Consider the code below:
storage_client = storage.Client()
source_bucket = storage_client.bucket(gcs_bucket)
blobs = list(source_bucket.list_blobs(match_glob="output/*.csv"))
for blob in blobs:
logging.info("Processing blob: %s", blob.name)
df = pd.read_csv(
BytesIO(blob.download_as_bytes()), encoding="unicode_escape", dtype="string"
)
# Keep a copy of the original dataframe before renaming columns
original_df = df.copy()
for column in COLUMN_MAPPING:
if column not in df.columns:
df[column] = pd.NA
df = df.rename(columns=COLUMN_MAPPING)[[*COLUMN_MAPPING.values()]]

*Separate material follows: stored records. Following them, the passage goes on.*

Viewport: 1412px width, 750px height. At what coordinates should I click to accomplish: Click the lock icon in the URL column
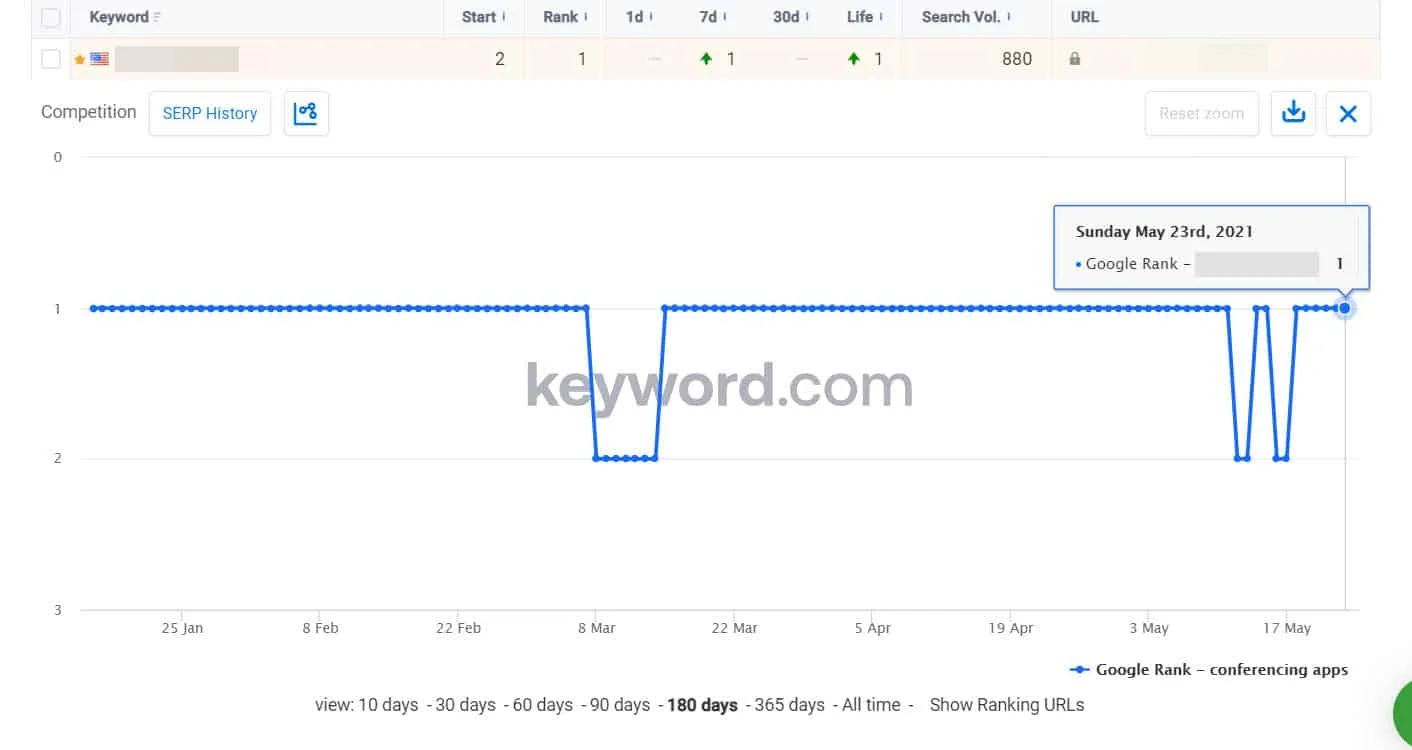point(1074,58)
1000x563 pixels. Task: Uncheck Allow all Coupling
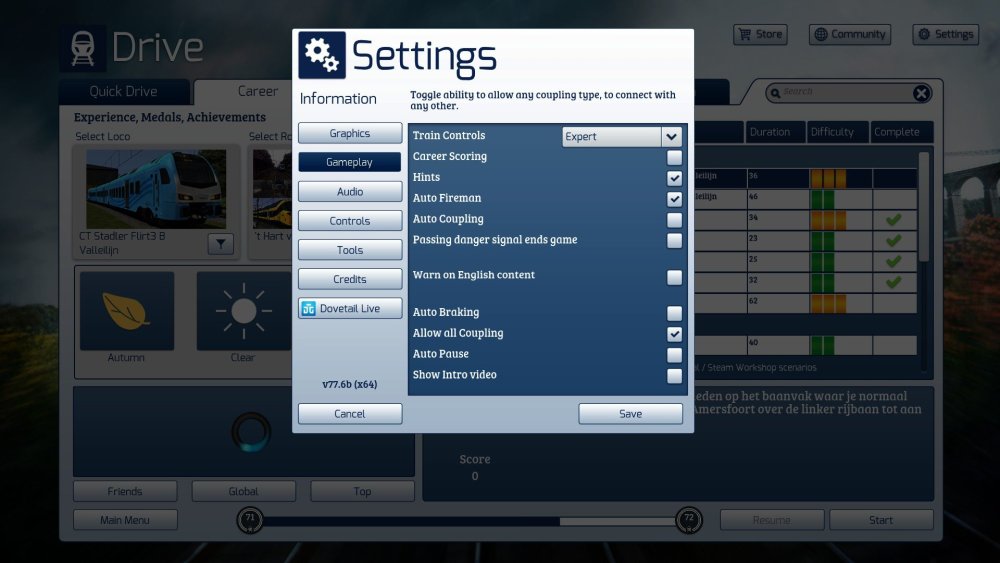point(675,334)
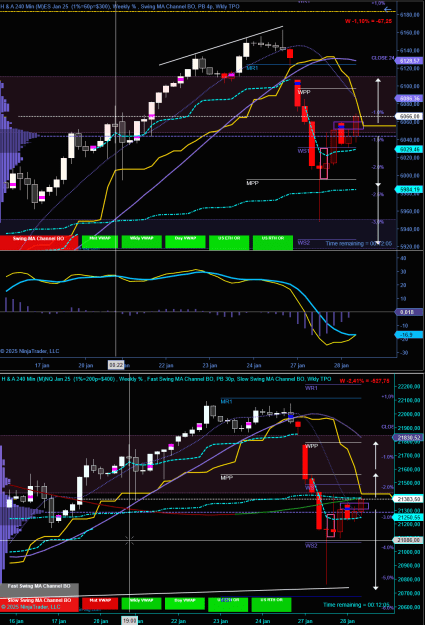
Task: Click the MPP pivot label on NQ chart
Action: pos(226,478)
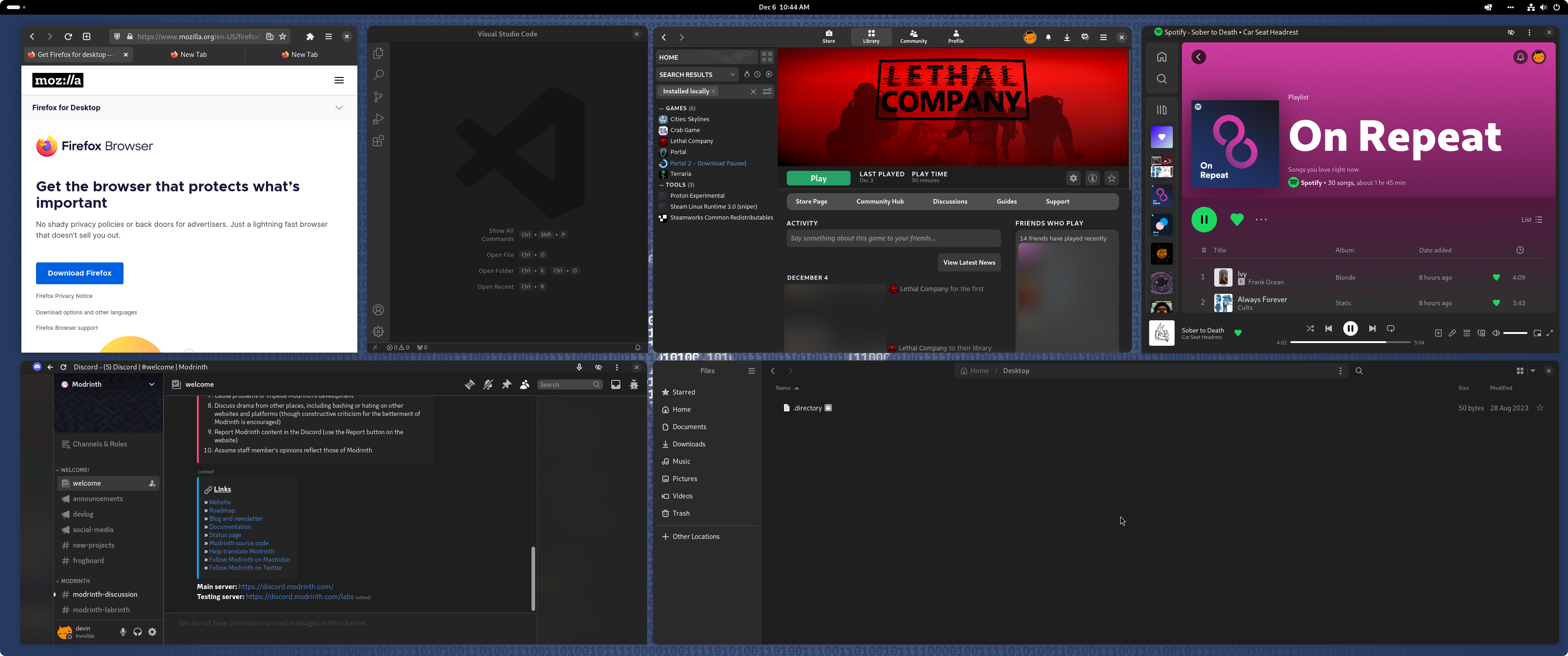
Task: Adjust Spotify volume slider
Action: click(1515, 333)
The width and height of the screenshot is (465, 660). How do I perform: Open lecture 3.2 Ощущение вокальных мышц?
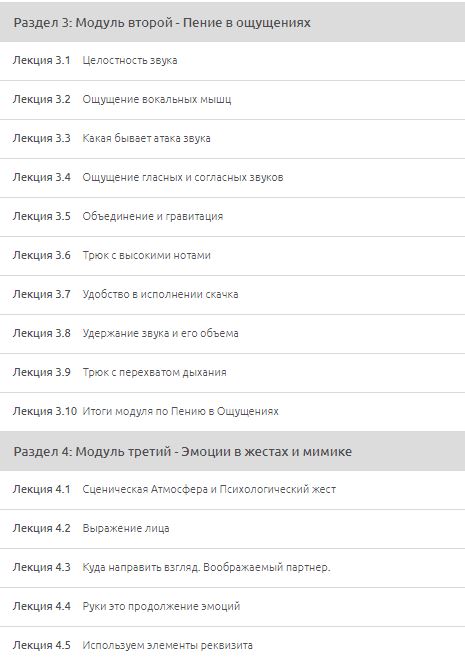(x=232, y=100)
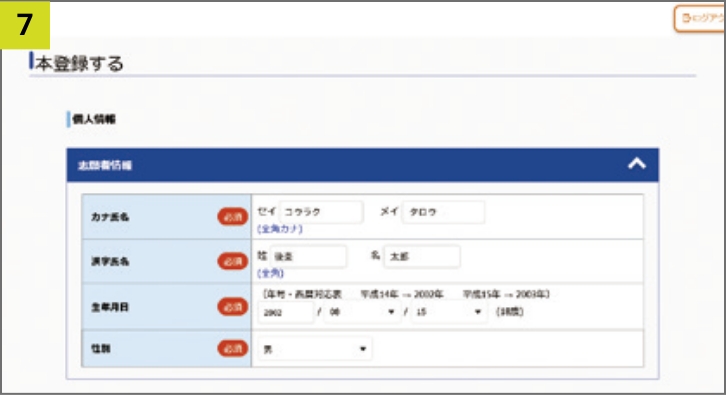Image resolution: width=726 pixels, height=395 pixels.
Task: Click the kanji surname 姓 input field
Action: 308,257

if df["repository_name"].isna().all():
df["repository_name"] = blob.name
original_df["repository_name"] = blob.name
dataframes_consolidate.append(original_df)
destination_blob_name = "archive/" + blob.name.split("/")[-1]
_ = source_bucket.copy_blob(
blob, source_bucket, destination_blob_name)
source_bucket.delete_blob(blob.name)
dataframes.append(df)
merged_df = pd.concat(dataframes, ignore_index=True)
merged_df.to_gbq(
destination_table=f"{destination_dataset}.{destination_table}",
project_id=destination_project,
if_exists="replace",
progress_bar=False,
Solved! Go to Solution.
Helllo,
Thank you for contacting Google Cloud Community!
Here are the answer to your questions:
1. The provided code incorporates best practices
2. Moving CSVs to an archive folder within the same bucket after reading them is a common practice and can be safe if implemented with proper error handling and considerations for data retention.
3. While there's a slight possibility of CSV corruption, it's generally low when using GCS and implementing best practices.
Regards,
Jai Ade